The Yoruba are a tribe in Africa which has been rumored to have a high percentage of rh negatives.
The only official study available was conducted on 42 Yoruba individuals and 7 out of them were rh negative making it a percentage of 16.6%.
Note also how the tribes surrounding them are relatively high in rh negatives compared to the continental average of around 3% in Africa indicating that the original percentage of Yorubas could have been significantly being lowered by mixing with low-rh-negative neighbor tribes increasing their percentage to almost theirs.
Famous people with Yoruba ancestry include singers Sade and Seal.
More information here: Prevalence of D(u) phenotype amongst rhesus negative females in Port Harcourt, Nigeria.

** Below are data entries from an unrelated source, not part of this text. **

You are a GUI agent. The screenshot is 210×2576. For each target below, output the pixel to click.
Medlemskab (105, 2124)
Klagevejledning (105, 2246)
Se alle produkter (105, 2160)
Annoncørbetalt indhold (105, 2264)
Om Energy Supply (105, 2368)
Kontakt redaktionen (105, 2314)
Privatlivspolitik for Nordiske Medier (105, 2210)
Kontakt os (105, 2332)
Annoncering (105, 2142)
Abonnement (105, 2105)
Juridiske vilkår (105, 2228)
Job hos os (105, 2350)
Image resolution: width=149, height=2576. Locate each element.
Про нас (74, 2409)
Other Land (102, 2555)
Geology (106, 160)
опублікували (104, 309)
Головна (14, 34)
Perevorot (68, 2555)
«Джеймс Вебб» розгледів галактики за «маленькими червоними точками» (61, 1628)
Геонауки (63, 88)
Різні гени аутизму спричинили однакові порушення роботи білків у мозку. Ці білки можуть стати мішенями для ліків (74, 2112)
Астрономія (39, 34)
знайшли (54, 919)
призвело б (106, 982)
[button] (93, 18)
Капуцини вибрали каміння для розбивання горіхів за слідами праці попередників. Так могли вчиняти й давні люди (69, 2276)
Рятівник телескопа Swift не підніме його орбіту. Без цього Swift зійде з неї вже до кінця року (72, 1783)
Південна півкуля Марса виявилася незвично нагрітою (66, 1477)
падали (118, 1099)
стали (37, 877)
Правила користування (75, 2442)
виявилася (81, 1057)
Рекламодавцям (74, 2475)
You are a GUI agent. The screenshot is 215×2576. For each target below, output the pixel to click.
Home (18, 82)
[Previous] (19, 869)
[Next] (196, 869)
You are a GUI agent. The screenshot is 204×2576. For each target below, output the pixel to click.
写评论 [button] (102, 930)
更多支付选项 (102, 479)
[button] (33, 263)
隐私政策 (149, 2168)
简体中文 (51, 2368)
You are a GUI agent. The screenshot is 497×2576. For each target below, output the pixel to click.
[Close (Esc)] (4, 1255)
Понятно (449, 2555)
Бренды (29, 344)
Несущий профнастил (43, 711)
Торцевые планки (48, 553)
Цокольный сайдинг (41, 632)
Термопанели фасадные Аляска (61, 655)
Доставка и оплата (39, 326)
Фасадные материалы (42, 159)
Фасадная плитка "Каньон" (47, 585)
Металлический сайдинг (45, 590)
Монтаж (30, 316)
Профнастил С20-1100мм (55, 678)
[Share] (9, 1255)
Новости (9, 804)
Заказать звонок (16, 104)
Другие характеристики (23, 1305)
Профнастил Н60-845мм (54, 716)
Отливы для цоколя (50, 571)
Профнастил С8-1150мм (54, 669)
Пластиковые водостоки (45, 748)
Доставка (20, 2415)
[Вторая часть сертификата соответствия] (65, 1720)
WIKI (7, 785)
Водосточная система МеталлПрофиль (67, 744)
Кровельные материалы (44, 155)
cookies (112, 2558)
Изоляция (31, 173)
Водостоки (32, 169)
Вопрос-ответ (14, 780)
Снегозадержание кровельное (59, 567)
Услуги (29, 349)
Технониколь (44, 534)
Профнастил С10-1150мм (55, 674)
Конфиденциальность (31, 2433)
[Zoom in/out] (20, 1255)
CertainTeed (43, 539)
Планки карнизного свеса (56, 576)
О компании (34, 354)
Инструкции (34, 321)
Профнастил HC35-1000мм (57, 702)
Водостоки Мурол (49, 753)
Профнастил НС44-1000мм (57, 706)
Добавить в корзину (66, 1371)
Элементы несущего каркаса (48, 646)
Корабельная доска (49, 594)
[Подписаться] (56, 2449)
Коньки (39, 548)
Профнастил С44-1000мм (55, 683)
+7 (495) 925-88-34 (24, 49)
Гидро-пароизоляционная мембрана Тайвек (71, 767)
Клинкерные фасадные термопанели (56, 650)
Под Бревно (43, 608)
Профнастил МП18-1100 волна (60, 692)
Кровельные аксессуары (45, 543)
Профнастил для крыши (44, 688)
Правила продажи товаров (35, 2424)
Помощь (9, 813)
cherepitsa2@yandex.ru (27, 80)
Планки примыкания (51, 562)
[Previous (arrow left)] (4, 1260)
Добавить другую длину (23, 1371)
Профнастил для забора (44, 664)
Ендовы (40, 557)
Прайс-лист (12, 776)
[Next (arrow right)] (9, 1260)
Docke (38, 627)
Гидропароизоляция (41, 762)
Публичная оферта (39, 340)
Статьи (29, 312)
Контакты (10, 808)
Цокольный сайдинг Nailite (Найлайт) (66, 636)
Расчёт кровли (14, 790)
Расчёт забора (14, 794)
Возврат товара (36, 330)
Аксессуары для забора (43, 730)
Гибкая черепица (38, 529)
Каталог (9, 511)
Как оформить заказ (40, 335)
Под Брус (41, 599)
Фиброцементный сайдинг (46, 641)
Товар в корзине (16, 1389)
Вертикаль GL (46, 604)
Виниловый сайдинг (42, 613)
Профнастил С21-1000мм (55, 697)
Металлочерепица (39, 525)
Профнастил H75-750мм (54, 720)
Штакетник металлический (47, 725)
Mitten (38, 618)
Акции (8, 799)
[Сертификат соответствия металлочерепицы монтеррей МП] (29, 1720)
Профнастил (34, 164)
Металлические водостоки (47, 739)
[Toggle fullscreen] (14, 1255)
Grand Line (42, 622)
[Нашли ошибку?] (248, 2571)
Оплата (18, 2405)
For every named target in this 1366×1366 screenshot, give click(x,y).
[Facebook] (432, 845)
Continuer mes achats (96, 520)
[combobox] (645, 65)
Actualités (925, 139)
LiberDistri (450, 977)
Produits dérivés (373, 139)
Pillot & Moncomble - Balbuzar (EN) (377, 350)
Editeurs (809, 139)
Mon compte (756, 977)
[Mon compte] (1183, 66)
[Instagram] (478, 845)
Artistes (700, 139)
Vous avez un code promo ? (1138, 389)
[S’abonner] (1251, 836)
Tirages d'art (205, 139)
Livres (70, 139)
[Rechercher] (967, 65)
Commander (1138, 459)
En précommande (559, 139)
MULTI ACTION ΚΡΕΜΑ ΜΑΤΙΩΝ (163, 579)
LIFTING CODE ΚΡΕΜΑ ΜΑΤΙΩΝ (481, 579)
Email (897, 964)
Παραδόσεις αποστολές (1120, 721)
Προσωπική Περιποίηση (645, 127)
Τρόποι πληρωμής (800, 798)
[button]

Interesting I am O- as is my mother and grandmother, I am so very interested in my blood ytpe as it being the world is more for rh positive and there well being, where as my blood type is just a mutation and alien when actually no one can prove so to me it’s the original bloodline since it can’t be described or even discovered as far as worldly findings, I and other rh negative people know that we are not of this generation being pure, but sadly we have been taught the way to live as as the D gene with hopes of not knowing and understanding the feelings that we fell as well as not belonging in this or to this world because we are different!
This is very encouraging. Most of the information I’ve found about this blood type, leads me to Europe, royal-bloodlines, and aliens (to name a few). I have always wondered how this line-creeped into my family (given that I am a black-woman, from Alabama). I had my suspicions that it may have come from my grandfathers side of the family (not bragging about this at all). I actually cried buckets, when I came to find-out what ran through my veins. Finding that there is an African connection brings new hope, and a renewed interest in exploring the trail. Thank-you.